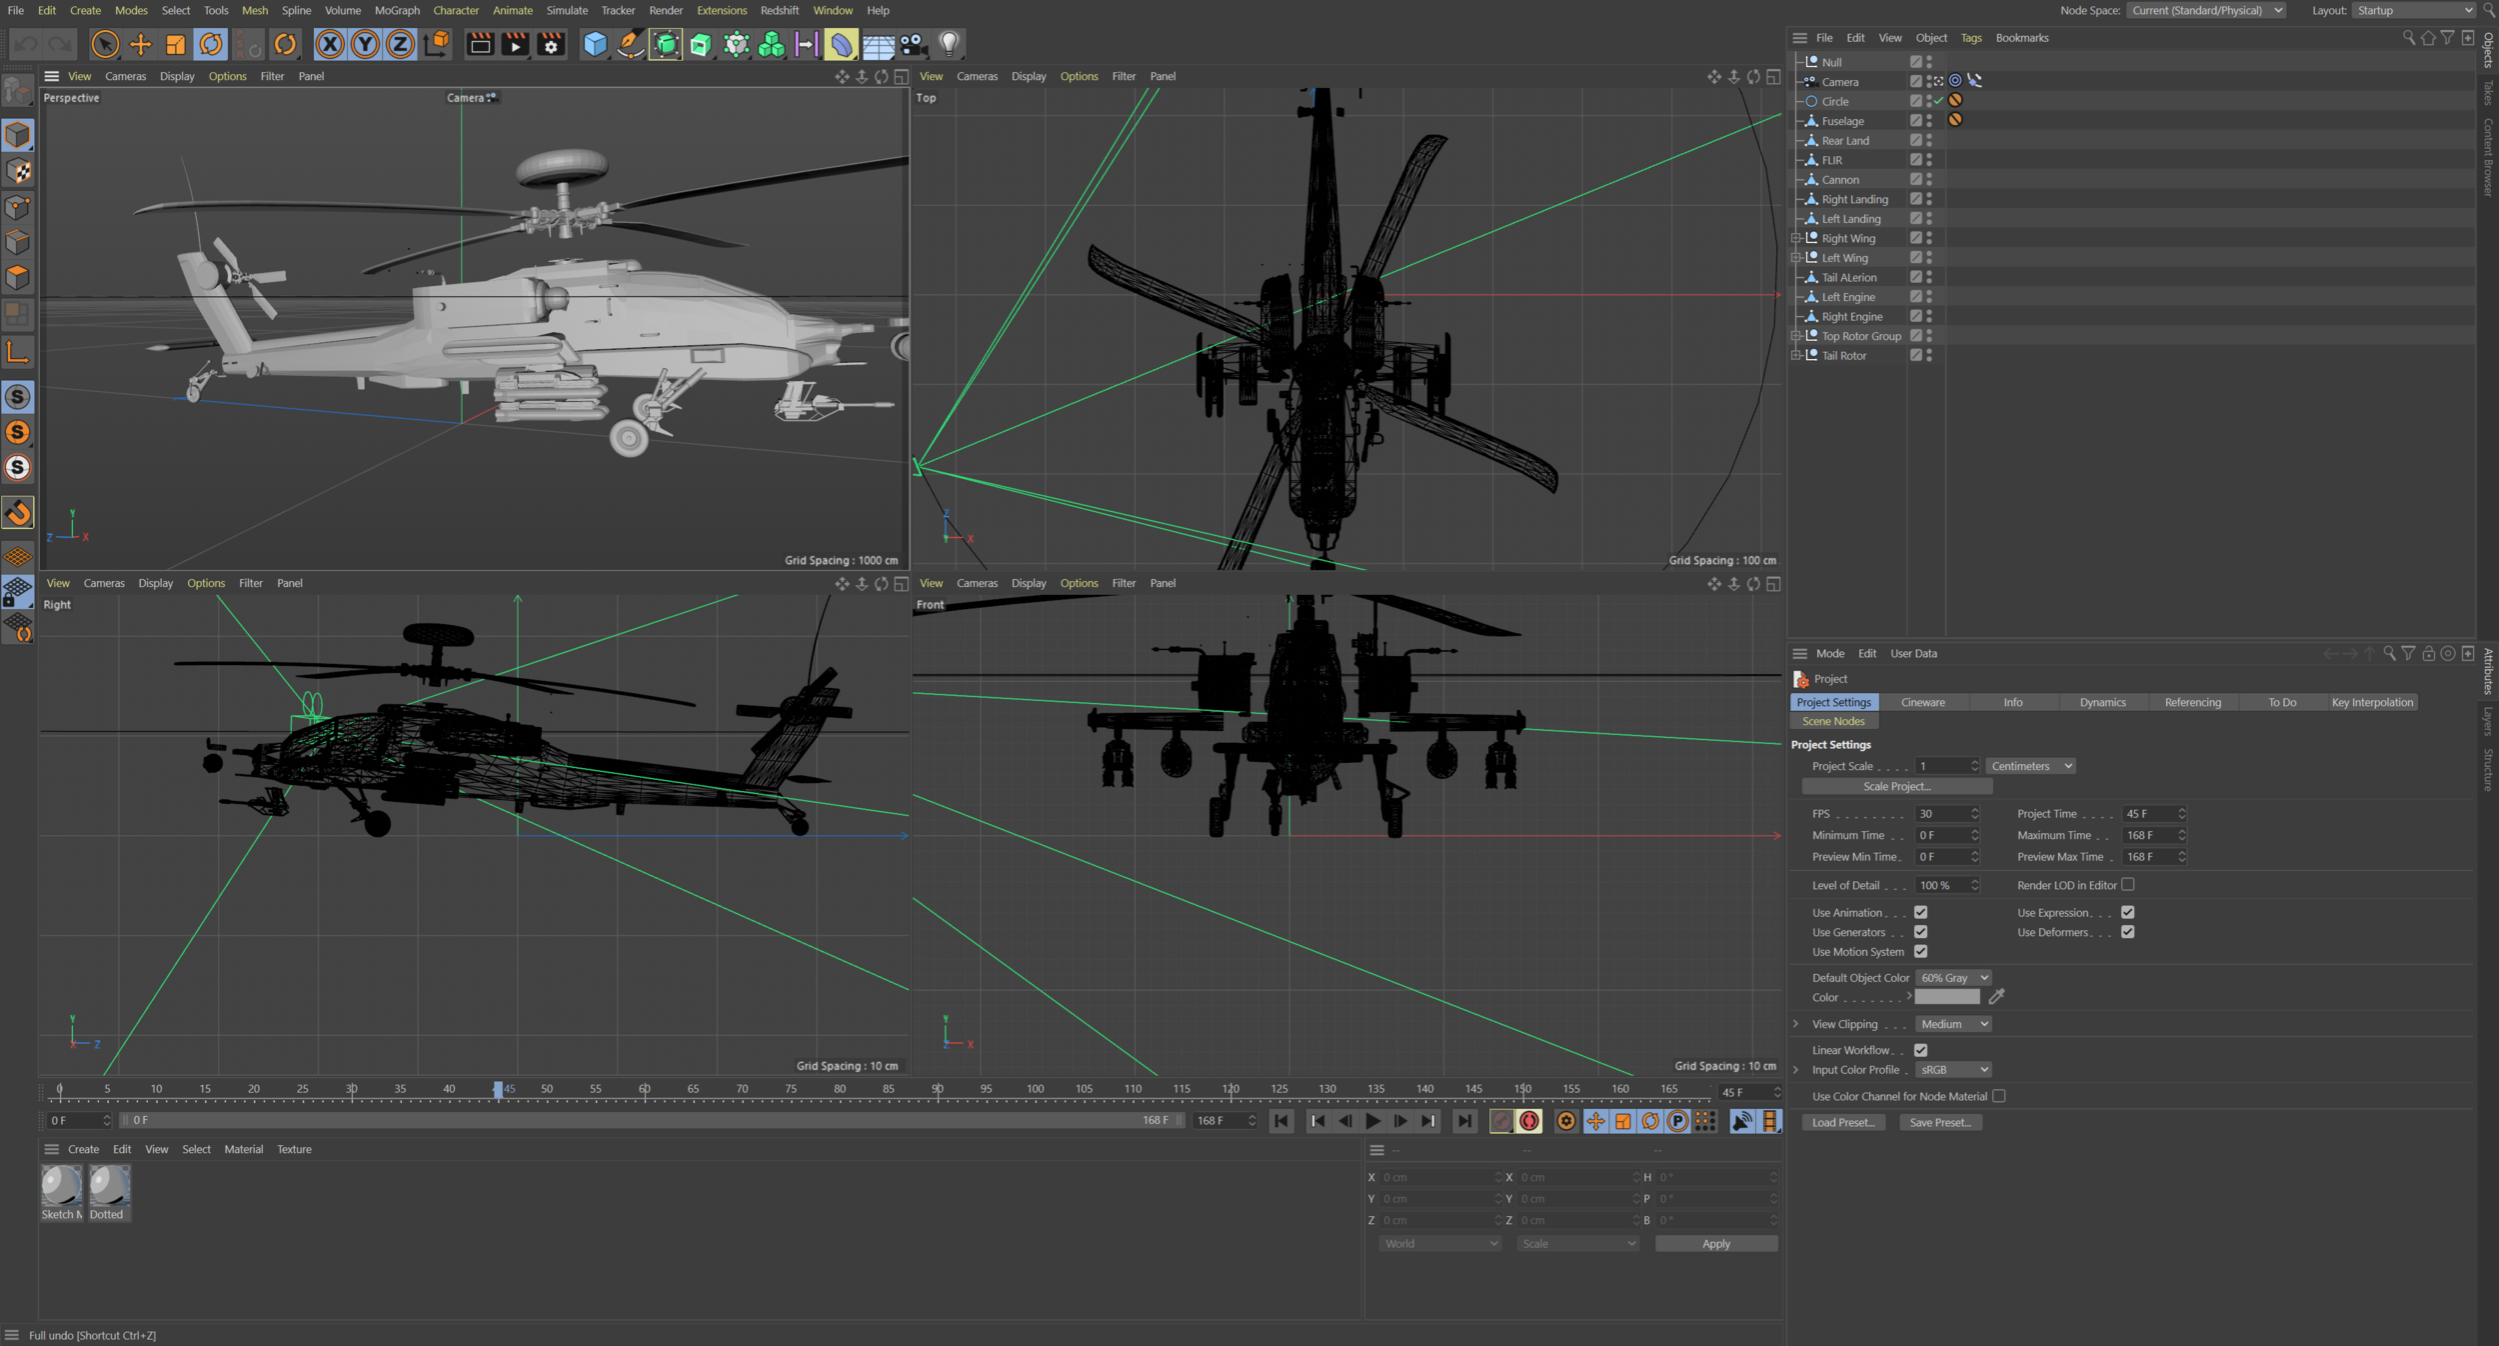Click the project Color swatch
This screenshot has height=1346, width=2499.
(x=1946, y=997)
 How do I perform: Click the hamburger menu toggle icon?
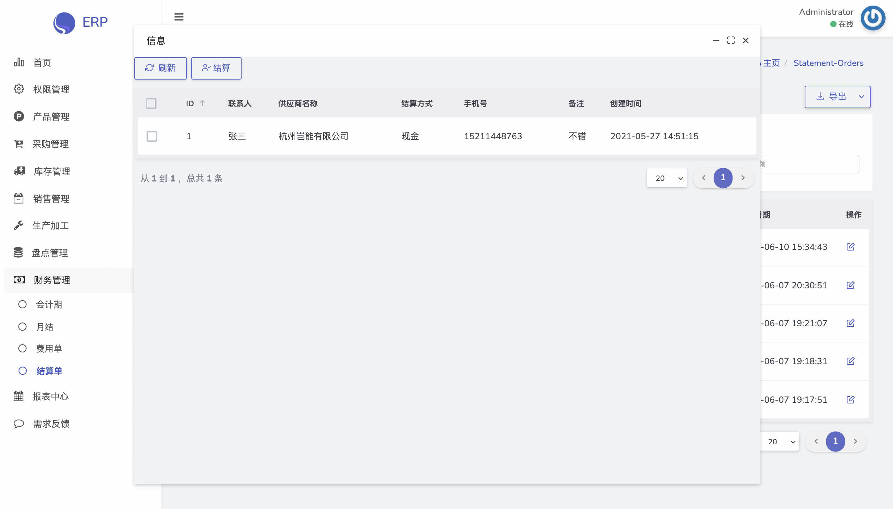pos(179,17)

○ ○ ○ ○ ○ ○ ○

■ **Work to be completed**:
Starting at the line that holds "How do I perform: Click", copy each line exactly through the end of the listing, both ends included. Leave the pictures out.

■ **Exercise response**:
 How do I perform: Click the hamburger menu toggle icon?
pos(179,17)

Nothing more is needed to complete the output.